Render the data from the line with "node number 3" up to and including the line with "point(373,37)" as a numbered list, leaving out blank lines.
****
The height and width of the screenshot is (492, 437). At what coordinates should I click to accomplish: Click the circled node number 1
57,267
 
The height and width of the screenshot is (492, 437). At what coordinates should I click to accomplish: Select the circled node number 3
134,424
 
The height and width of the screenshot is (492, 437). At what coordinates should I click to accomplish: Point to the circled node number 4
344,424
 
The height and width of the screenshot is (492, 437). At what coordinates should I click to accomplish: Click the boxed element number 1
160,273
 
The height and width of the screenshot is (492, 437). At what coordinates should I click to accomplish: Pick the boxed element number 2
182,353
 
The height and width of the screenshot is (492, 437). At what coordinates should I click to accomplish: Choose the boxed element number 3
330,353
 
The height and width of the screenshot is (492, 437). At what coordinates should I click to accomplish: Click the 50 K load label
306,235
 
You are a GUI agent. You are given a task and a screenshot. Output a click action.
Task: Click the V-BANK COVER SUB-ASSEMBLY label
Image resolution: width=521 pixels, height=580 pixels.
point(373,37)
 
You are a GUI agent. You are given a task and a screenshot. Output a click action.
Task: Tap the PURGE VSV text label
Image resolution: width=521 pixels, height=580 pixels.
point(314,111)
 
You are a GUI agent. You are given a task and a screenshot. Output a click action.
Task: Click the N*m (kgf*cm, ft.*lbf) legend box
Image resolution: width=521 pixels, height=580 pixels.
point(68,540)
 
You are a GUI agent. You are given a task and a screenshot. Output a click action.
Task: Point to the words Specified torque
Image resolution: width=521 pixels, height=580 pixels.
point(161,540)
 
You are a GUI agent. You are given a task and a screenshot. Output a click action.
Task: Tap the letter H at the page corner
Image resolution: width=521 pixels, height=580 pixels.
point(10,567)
****
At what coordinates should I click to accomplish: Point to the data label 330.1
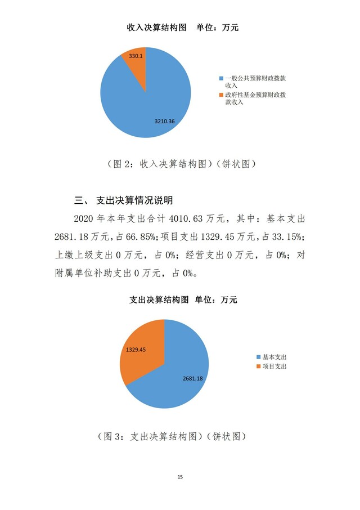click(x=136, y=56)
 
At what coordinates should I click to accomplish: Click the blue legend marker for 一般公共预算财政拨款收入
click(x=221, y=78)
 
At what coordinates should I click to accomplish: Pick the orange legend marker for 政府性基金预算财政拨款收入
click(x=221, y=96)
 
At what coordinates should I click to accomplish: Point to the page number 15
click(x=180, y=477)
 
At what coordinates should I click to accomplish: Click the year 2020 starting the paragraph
****
ANSWER TO THIS PROBLEM
1. The height and width of the screenshot is (492, 437). At what coordinates should I click to accomplish: Select the circled node number 3
2. 134,424
3. The height and width of the screenshot is (492, 437). At what coordinates should I click to accomplish: Point to the circled node number 4
4. 344,424
5. The height and width of the screenshot is (492, 437). At what coordinates should I click to accomplish: Click the boxed element number 1
6. 160,273
7. The height and width of the screenshot is (492, 437). At what coordinates should I click to accomplish: Pick the boxed element number 2
8. 182,353
9. The height and width of the screenshot is (492, 437). At what coordinates should I click to accomplish: Choose the boxed element number 3
10. 330,353
11. The height and width of the screenshot is (492, 437). At what coordinates should I click to accomplish: Click the 50 K load label
12. 306,235
13. You are a GUI agent. You are given a task and a screenshot. Output a click action.
14. Task: Click the V-BANK COVER SUB-ASSEMBLY label
15. Image resolution: width=521 pixels, height=580 pixels.
16. point(373,37)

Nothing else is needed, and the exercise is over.